== TEXT BLOCK ==
⟨
Randomized/Controlled Proof of Concept Studies in Diabetic Retinopathy and the Dry Form of AMD (Retinal Degeneration)

InflammX has carried out significant in vitro and pre-clinical models of disease studies, demonstrating the mechanism of action and the effect of Xiflam in modifying the pathology mediated by the NLRP3 Inflammasome.

·       These studies include challenging RPE cells to signal the Inflammasome which in turn activated multiple pro-inflammatory cytokines. The measurement of overexpressed Cx43 hemichannels, release of ATP extra-cellularly and Inflammasome activation under challenged conditions of the RPE were accurately measured. Similarly pro-inflammatory cytokines were measured as a result of the inflammasome activation and assembly.  

Subsequent deactivation of the inflammasome was measured following addition of the pathological Cx43 Hemichannel blocker (XiflamTM). Both the Inflammasome and the pro-inflammatory cytokines went back to physiological baseline.

·       In a critically important model of ischemia/reperfusion where the IOP in a rat eye is raised to 120mm/Hg for 60 minutes and then allowed to reperfuse by acute dropping of the IOP, leakage in retinal blood vessels was measured in both the placebo and drug (Cx43 blocker/XiflamTM)  treated animals. Treated eyes demonstrated 86% less leakage than the placebo treated controls. This is a critical experiment since ischemia/perfusion is integral to the diseases InflammX is treating in the clinic.
⟩
== DATA EXTRACTS ==
⟨
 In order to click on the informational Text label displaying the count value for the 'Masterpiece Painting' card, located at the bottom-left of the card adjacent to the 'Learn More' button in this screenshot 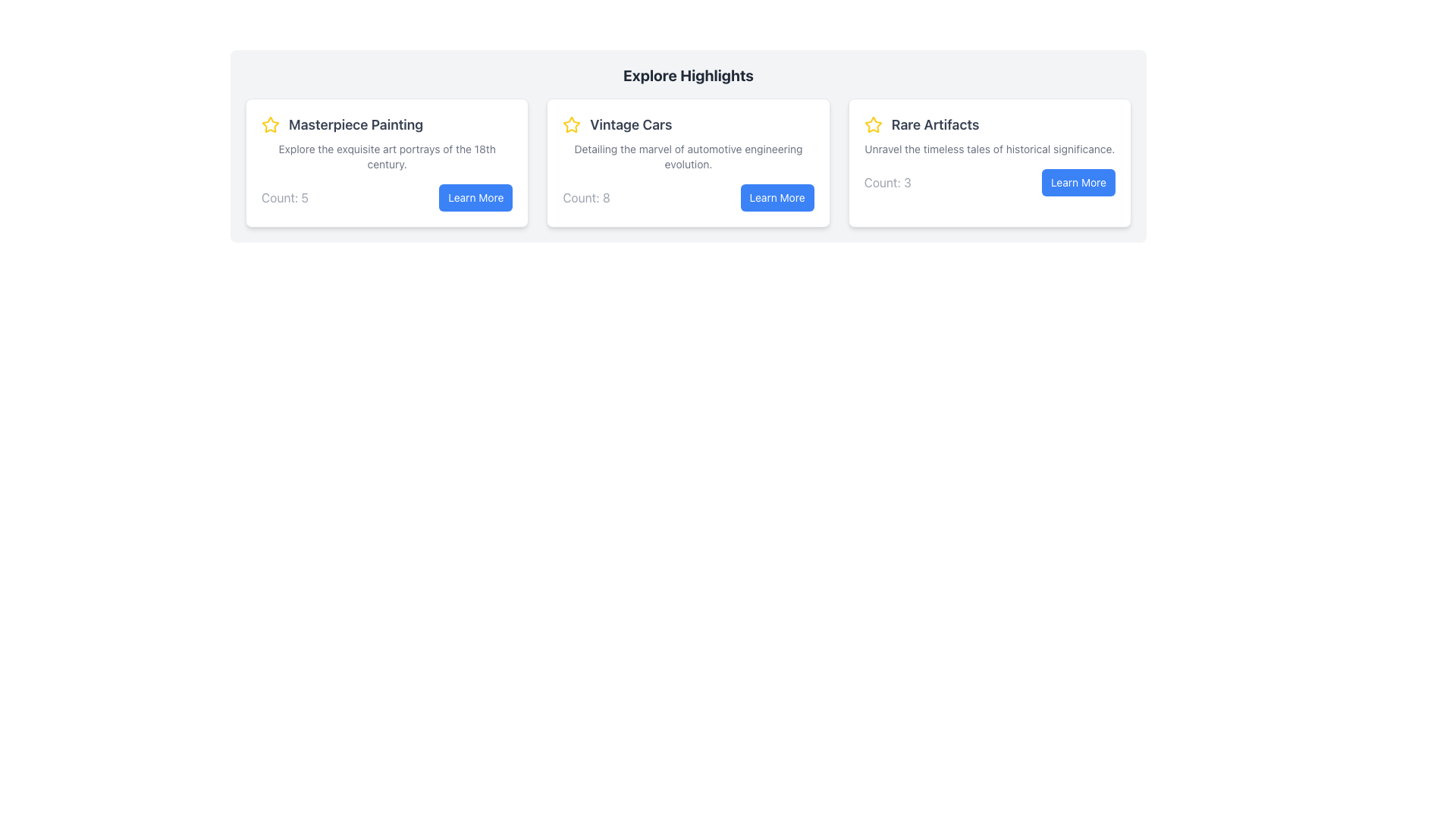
⟩
⟨
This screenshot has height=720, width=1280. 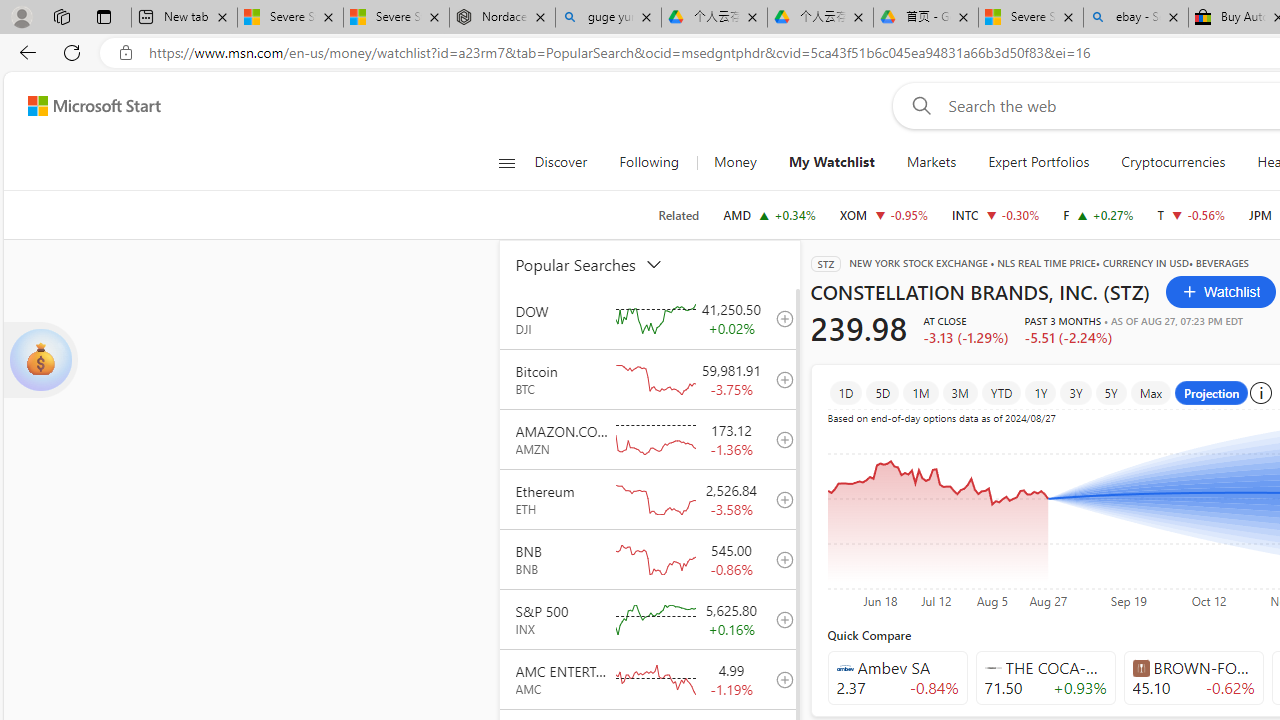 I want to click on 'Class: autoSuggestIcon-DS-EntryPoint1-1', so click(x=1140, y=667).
⟩
Please reproduce, word for word, the passage of the Xiflam studies text that opens with the words containing "InflammX has carried" and closes with "activation and assembly.".

InflammX has carried out significant in vitro and pre-clinical models of disease studies, demonstrating the mechanism of action and the effect of Xiflam in modifying the pathology mediated by the NLRP3 Inflammasome.

·       These studies include challenging RPE cells to signal the Inflammasome which in turn activated multiple pro-inflammatory cytokines. The measurement of overexpressed Cx43 hemichannels, release of ATP extra-cellularly and Inflammasome activation under challenged conditions of the RPE were accurately measured. Similarly pro-inflammatory cytokines were measured as a result of the inflammasome activation and assembly.